Bind rows and perform left join from a set piped lists using tidyverse method


Here is the dput() deconstruction of the data.

library(tidyverse)

structure(list(L1 = c("Age Class", "Age Class", "Age Class", 
"Age Class", "Gender", "Gender", "Gender", "Age Class", "Age Class", 
"Age Class", "Gender", "Gender", "Age Class", "Age Class", "Age Class", 
"Gender"), L2 = c("Older Youth", "Older Youth", "Younger Youth", 
"Younger Youth", "Female", "Female", "Female", "Younger Youth", 
"Older Youth", "Older Youth", "Male", "Male", "Younger Youth", 
"Older Youth", "Older Youth", "Female"), scr = c(0.78125, 0.90625, 
0.90625, 0.6875, 0.875, 0.78125, 1, 0.65625, 0.75, 0.59375, 0.8125, 
0.75, 0.65625, 0.6875, 0.75, 0.75)), row.names = c(NA, -16L), class = "data.frame")

enter image description here

  1. I want to perform median and standard error as overall statistics

  2. Perform again median and standard error by grouping L1 and L2

  3. Perform wilcoxon test within L1 since it contains 2 factors for each group.

  4. Merge these three lists: a) by bind_rows() from the results of step1 and step2. Then left_join() the p.values (step3) with the dataset.

Desired end result will look like the picture below:

enter image description here

I have tried creating a list() for each of the steps within dplyr but handling list() i.e. selection or filtering in dplyr or piped environment is cumbersome.
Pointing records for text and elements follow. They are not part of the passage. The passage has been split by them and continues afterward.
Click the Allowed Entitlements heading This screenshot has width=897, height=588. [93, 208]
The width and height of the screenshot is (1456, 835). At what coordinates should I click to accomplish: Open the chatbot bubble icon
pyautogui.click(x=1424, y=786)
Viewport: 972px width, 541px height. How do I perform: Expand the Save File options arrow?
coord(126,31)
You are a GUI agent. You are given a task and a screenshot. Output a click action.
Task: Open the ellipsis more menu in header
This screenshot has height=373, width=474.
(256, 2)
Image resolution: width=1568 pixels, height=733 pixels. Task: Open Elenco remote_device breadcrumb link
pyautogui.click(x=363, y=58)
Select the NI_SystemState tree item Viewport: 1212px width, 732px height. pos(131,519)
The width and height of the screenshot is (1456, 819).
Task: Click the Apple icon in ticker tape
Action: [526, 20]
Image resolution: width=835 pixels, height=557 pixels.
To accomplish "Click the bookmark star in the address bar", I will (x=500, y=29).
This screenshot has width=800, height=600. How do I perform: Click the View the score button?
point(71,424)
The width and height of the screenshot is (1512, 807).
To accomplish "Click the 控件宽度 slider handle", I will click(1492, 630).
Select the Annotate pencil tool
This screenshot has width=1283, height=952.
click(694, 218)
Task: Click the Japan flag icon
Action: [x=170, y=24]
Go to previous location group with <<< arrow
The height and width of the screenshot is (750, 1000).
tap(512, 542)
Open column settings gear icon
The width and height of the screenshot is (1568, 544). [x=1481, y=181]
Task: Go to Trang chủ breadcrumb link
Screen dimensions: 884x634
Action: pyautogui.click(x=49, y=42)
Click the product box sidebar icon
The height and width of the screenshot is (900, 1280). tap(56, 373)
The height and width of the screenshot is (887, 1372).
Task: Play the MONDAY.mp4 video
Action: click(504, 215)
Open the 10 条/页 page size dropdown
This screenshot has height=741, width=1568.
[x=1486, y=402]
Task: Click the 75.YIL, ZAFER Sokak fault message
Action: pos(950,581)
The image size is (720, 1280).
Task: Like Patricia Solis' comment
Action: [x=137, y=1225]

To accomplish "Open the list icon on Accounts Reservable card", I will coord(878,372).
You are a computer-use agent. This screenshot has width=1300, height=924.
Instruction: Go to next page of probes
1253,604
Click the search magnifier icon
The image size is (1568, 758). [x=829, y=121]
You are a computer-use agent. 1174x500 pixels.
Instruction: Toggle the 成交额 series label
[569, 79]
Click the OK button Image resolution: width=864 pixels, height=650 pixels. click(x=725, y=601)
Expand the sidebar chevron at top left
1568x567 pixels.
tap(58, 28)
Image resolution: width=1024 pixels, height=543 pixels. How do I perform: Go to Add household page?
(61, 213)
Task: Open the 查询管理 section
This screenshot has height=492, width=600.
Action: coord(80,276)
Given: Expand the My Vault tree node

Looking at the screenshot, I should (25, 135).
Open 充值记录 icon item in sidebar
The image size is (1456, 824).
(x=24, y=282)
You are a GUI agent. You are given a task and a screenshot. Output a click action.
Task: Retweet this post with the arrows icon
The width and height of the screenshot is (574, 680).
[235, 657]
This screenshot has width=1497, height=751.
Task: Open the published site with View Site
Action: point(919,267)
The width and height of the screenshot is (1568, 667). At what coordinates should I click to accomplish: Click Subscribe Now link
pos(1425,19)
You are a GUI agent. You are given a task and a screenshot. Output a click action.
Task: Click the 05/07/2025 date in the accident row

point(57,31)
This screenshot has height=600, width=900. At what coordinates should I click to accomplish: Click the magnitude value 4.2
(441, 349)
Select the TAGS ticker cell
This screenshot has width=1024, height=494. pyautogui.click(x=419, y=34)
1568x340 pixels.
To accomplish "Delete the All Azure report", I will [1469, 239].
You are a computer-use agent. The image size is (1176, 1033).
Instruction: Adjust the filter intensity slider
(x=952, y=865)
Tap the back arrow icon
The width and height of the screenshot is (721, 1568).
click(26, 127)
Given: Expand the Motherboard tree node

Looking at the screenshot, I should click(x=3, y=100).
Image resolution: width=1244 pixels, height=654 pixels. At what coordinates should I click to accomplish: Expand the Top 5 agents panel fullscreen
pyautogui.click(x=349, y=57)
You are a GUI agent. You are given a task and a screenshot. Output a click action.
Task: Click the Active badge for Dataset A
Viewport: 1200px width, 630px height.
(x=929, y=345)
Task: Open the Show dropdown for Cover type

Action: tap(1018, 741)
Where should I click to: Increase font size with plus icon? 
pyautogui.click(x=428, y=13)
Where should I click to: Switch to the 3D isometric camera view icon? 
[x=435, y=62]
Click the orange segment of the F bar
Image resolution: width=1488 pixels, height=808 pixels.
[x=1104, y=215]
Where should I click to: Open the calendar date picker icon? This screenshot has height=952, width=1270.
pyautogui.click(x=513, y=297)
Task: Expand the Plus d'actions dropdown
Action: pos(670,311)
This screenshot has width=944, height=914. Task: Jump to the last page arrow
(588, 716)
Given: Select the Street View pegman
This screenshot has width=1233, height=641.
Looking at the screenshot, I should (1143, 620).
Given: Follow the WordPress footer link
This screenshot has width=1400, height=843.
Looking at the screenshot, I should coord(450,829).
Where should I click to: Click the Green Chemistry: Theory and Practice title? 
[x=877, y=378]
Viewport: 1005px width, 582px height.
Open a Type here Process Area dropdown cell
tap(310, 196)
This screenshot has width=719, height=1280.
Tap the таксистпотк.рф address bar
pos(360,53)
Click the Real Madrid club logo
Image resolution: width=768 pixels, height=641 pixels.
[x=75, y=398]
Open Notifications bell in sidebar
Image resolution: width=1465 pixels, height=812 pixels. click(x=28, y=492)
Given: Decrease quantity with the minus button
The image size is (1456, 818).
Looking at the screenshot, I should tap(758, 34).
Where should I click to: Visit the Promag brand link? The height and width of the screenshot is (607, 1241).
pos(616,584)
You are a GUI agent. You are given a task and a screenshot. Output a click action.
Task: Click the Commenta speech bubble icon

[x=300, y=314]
However, the following chunk works but I want to reduce list handling as much as possible. Especially the second half of the code I think can be reduced or simplified.

df %>% 
  list(
    a={.} %>% mutate(L1="All", L2="All") %>% summarise(mdn=median(scr), se=(sd(scr)/sqrt(length(scr))), .by = c(L1, L2)),
    b={.} %>% summarise(mdn=median(scr), se=(sd(scr)/sqrt(length(scr))), .by = c(L1, L2)),
    c={.} %>% summarise(pv= wilcox.test(scr~L2)$p.value, .by = L1)) %>% 
  list(
    d= {.} %>% keep(names(.) %in% c('a','b')) %>% bind_rows(), #Reduce codes from this line
    c= {.} %>% pluck("c")) %>% 
  keep(names(.) %in% c('c','d')) %>%
  reduce(left_join, by="L1") #to this line

Would like to know whether there is any scope of nesting dataframe. Any purrr::map() way of reducing the scripts/texts.


Solution

  • Using %$% instead of %>% (from magrittr) will keep the data independent and not ingest first argument into the pipe and therefore just doing %$% left_join(bind_rows(.$a, .$b), .$c) just like the regular dataframe way will suffice.

    library(magrittr)
    df %$% 
      list(
        a={.} %>% mutate(L1="All", L2="All") %>% summarise(mdn=median(scr), se=(sd(scr)/sqrt(length(scr))), .by = c(L1, L2)),
        b={.} %>% summarise(mdn=median(scr), se=(sd(scr)/sqrt(length(scr))), .by = c(L1, L2)),
        c={.} %>% summarise(pv= wilcox.test(scr~L2)$p.value, .by = L1)
        ) %$% 
      left_join(bind_rows(.$a, .$b), .$c)